Unwiderstehliche Küsse: Roman (German Edition)
Wenn ich irgendeine andere Chance gehabt hätte – irgendeine – denkst du, ich hätte dann ausgerechnet ihn geschickt?«
Clarinda blickte ihm ins Gesicht, sie konnte die Qual in seinem Innern nur zu gut erkennen. Es war das lieb gewordene Gesicht eines Mannes, auf den sich zu verlassen sie schon vor Jahren gelernt hatte. Es war auch ein unglaublich gut aussehendes Gesicht, dessen Besitzer zu lieben sich viele Frauen glücklich schätzen würden.

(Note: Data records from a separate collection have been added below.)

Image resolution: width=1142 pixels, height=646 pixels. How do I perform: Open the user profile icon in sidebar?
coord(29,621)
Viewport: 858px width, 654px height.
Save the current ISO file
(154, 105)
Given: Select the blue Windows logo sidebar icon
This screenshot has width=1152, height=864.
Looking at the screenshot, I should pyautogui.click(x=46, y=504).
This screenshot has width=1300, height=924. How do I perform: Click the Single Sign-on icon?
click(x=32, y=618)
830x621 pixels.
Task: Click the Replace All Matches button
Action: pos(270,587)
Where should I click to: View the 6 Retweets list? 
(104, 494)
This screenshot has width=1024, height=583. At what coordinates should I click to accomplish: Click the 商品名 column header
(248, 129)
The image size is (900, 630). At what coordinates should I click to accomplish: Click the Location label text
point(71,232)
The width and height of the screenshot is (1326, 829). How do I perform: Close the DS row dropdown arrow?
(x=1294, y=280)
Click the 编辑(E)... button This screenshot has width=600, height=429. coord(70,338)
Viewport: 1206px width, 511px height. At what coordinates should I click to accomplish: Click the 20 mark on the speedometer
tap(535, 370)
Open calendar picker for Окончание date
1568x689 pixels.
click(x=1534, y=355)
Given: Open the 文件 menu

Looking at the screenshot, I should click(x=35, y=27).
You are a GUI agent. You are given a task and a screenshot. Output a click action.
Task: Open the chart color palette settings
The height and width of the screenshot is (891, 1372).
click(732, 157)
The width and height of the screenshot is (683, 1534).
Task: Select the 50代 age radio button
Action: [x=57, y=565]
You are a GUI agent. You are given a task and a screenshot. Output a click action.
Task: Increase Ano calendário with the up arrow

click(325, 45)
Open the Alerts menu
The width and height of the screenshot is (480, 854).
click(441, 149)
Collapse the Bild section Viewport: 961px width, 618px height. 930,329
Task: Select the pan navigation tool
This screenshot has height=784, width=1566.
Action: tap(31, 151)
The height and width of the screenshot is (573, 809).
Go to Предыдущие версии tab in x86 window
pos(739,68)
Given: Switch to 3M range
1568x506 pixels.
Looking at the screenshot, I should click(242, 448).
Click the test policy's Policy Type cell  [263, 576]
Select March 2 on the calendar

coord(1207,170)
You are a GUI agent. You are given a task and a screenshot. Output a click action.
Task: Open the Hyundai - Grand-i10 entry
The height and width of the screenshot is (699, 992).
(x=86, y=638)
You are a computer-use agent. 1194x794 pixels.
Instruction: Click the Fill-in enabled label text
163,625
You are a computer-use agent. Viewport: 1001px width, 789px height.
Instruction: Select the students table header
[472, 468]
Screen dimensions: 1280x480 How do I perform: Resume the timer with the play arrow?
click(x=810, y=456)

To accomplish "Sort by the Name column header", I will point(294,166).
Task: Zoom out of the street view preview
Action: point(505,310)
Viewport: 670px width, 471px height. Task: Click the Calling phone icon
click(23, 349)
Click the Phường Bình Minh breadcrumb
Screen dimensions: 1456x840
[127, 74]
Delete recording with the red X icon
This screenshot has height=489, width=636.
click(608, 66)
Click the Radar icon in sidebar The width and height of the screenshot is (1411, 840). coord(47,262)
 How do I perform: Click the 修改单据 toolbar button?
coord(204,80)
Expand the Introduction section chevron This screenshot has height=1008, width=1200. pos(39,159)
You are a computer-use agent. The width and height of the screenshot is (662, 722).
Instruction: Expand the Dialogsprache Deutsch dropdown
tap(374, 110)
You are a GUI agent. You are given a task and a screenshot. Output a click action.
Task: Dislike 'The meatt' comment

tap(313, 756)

Sie berührte ihn leicht mit der behandschuhten Hand an der Wange. »Du hast immer getan, was nötig war, um die Aufgaben zu erledigen, die anstehen. Natürlich musst du auch Rücksicht darauf nehmen, wer du bist.«
Er senkte kurz den Blick und verbarg den Ausdruck in seinen Augen unter den dichten Wimpern. »Wo wir gerade davon sprechen zu tun, was nötig ist – ich denke, es ist am besten, wenn wir heiraten, sobald wir den Landsitz deines Vaters erreichen.«
»So rasch?«, fragte sie schwach. Irgendwie hatte sie gedacht, es bliebe ihr mehr Zeit.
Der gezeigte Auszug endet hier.